Lysis of FLD-3 Friend erythroleukemia cells in vitro and in vivo: effect of 89Sr treatment and Friend virus infection.

Abstract

The effector cells from non-immunized mice capable of lysing 51Cr-labelled FLD-3 BALB/c Friend virus-induced erythroleukemia cells in vitro and cells capable of clearing FLD-3 cells labelled with 5-iodo-2'-deoxyuridine-125I (125IdUrd) from the lungs in vivo were characterized and compared with natural killer (NK) cells reactive against YAC-I lymphoma cells.
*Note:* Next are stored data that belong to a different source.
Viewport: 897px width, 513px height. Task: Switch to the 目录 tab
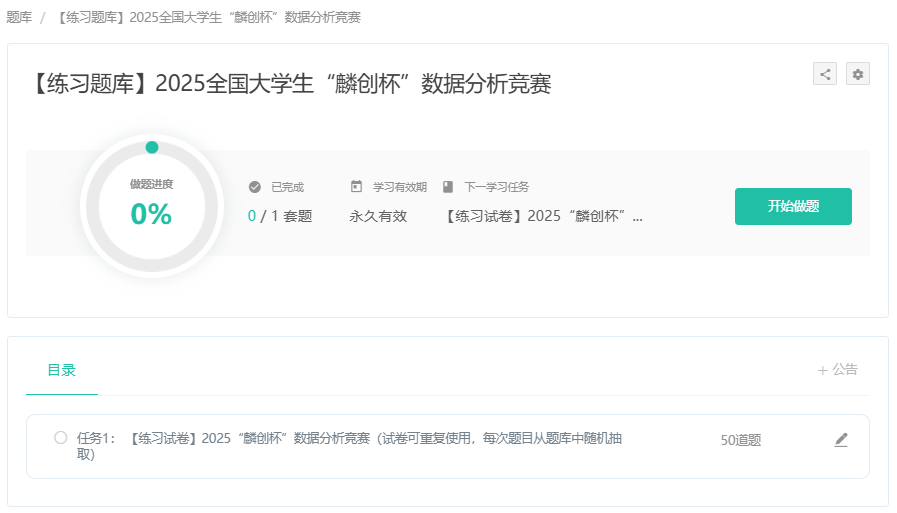[x=62, y=370]
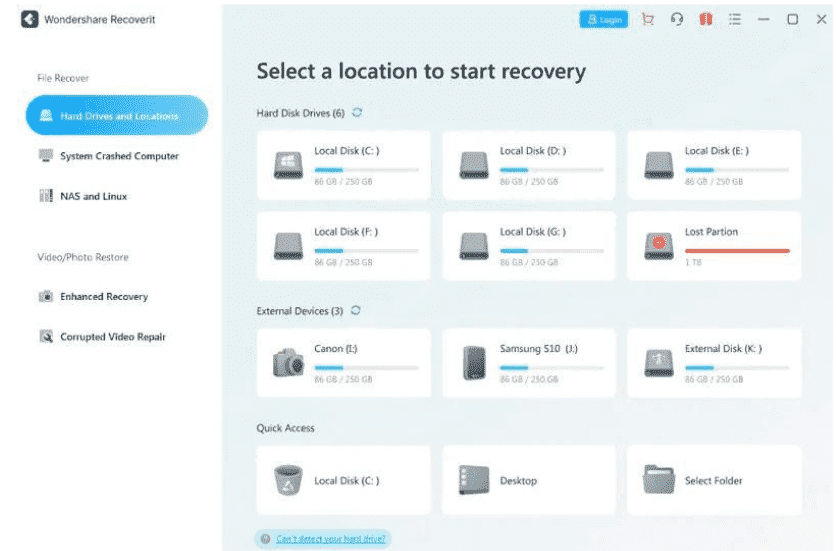Screen dimensions: 836x551
Task: Click the Wondershare Recoverit logo icon
Action: coord(30,19)
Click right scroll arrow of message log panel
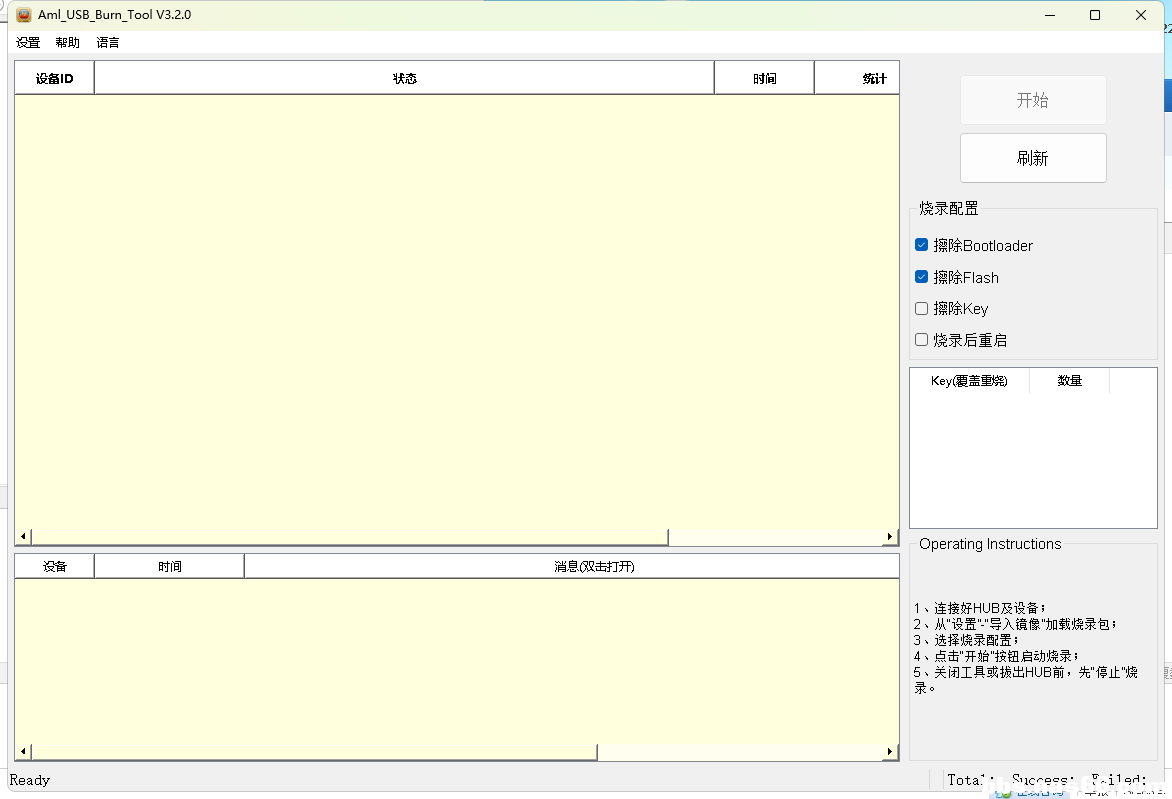Screen dimensions: 1172x799 pos(890,752)
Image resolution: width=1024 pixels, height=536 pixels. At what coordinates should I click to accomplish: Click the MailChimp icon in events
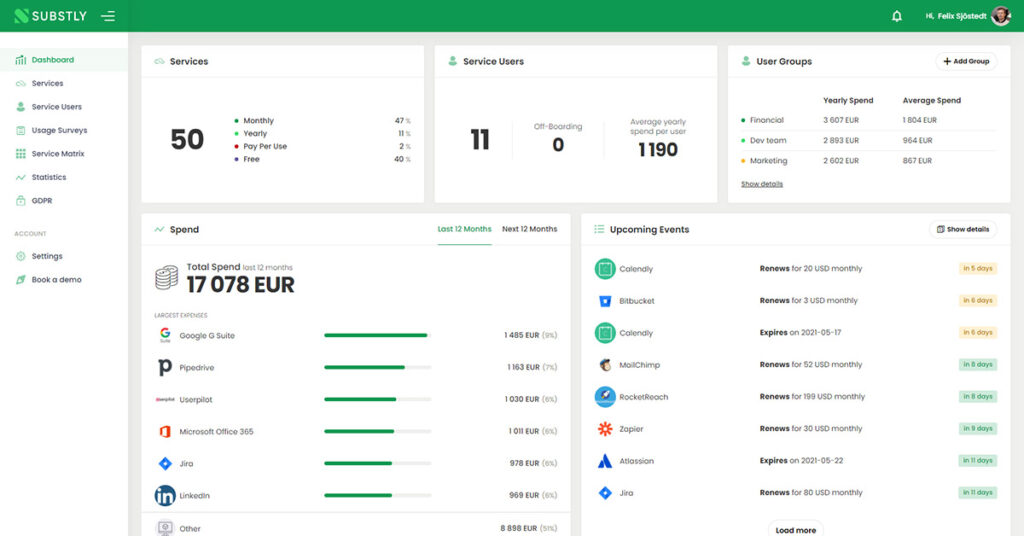604,365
Unlike NK cells, the cells capable of lysing FLD-3 cells in vitro were insensitive to antibodies directed against NK-2.1 or Thy-1.2 antigens (plus complement) and to pretreatment of mice in vivo with silica particles, 89Sr or estradiol. Heat-killed C. parvum organism stimulated anti-FLD-3 effector cells without changing the slow rate (24 h) of lysis in vitro. The ability to clear FLD-3 and YAC-1 cells from the lung was normal and defective, respectively, in C57BL/6-bg/bg(beige) mice and in mice pretreated with 89Sr or estradiol. We conclude that natural cytotoxic (NC) cells lyse FLD-3 cells, Fv-2, which regulates resistance to leukemia induction by Friend virus, does not regulate NC(FLD-3) activity, and the virus does not affect NC(FLD-3) activity during the first several days of infection of normal genetically susceptible mice. However, infection of 89Sr-treated mice inhibits NC(FLD-3) function owing to the activation of suppressor cells. These data suggest (but do not prove) that effector cells similar or identical to NC(FLD-3) cells may function in vivo to resist the proliferation/survival of certain leukemia cells.